I understand that the world is overwhelmed by the problems in the Middle East. I realize that there are truly evil people who hate us and wish us dead. I know that our resources are limited and we can’t possibly solve every problem in the world. Still, I look at children living in hopelessness and squalor and I wonder why we can’t be more open to offering them a way out of their misery. In the end we all want the best for our kids no matter who we are. We take a risk every single day that our goodness will be thrown back in our faces. There is no guarantee that we are not already breeding monsters who will one day do us harm. An ugly aspect of the human experience is that there are horrifically deranged people in every culture, every part of the world. It is neither more nor less likely that we will find such sorts within the people that we choose to help. It is simply a reality of life that those intent on destruction will find a way in spite of our best efforts. We needn’t punish an entire group base on an isolated fear. It has generally been an American tradition to open our hearts and risk being hurt from one for the good of the many.

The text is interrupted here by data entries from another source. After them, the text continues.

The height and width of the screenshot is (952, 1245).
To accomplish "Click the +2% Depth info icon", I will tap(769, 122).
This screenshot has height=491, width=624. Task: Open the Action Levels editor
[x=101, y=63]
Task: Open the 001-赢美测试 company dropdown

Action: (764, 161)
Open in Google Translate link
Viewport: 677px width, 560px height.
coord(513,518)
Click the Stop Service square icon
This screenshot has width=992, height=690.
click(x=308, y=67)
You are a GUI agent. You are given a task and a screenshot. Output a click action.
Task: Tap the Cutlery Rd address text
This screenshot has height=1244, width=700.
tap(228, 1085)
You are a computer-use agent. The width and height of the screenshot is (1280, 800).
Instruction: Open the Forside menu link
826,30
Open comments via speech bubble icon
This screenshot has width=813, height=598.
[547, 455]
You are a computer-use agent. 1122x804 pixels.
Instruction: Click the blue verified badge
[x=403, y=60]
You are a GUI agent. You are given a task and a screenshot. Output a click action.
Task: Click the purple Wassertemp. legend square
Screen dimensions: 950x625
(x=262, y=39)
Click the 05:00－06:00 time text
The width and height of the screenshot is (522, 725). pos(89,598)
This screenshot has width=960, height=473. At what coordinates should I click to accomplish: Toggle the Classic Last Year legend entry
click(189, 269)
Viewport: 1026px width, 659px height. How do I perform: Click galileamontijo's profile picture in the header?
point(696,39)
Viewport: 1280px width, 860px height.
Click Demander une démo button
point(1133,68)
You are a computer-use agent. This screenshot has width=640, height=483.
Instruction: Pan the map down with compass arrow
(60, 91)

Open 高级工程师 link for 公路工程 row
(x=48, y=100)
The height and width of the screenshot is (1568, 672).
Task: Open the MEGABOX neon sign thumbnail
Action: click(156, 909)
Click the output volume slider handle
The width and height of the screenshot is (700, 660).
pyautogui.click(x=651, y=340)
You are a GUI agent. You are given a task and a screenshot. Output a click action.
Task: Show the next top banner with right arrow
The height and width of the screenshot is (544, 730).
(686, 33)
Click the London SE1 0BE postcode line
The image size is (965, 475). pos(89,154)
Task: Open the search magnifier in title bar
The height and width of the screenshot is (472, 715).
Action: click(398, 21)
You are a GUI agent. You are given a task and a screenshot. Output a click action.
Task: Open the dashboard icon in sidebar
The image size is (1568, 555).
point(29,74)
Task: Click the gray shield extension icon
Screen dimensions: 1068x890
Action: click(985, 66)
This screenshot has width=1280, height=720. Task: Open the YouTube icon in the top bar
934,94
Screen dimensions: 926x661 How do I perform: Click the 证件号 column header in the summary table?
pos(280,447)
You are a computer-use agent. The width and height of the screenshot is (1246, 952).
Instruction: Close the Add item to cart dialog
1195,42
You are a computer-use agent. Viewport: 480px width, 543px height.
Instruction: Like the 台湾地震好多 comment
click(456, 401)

We may be protected by the oceans on the two sides of our country but we are not isolated from the rest of the world. Their problems ultimately become ours and hiding our heads in the sand has never worked out well. Our finest moments as a nation have been when we opened our arms to welcome the newest immigrants and refugees. Most of us would not even be here if earlier generations has turned our ancestors away. We are a land of many colors, multiple ethnicities, different cultures. All of us blended together are what America is all about. I think that we do indeed have room for more.

Those of us who are Christians are all too familiar with the story of Jesus and His family. He was born in a stable because his parents were traveling to fulfill the demands of the census. The roads and the byways were crowded and there was no room for them at the inn. Let us not be guilty of turning away those who need our help. Let us find room at our inn.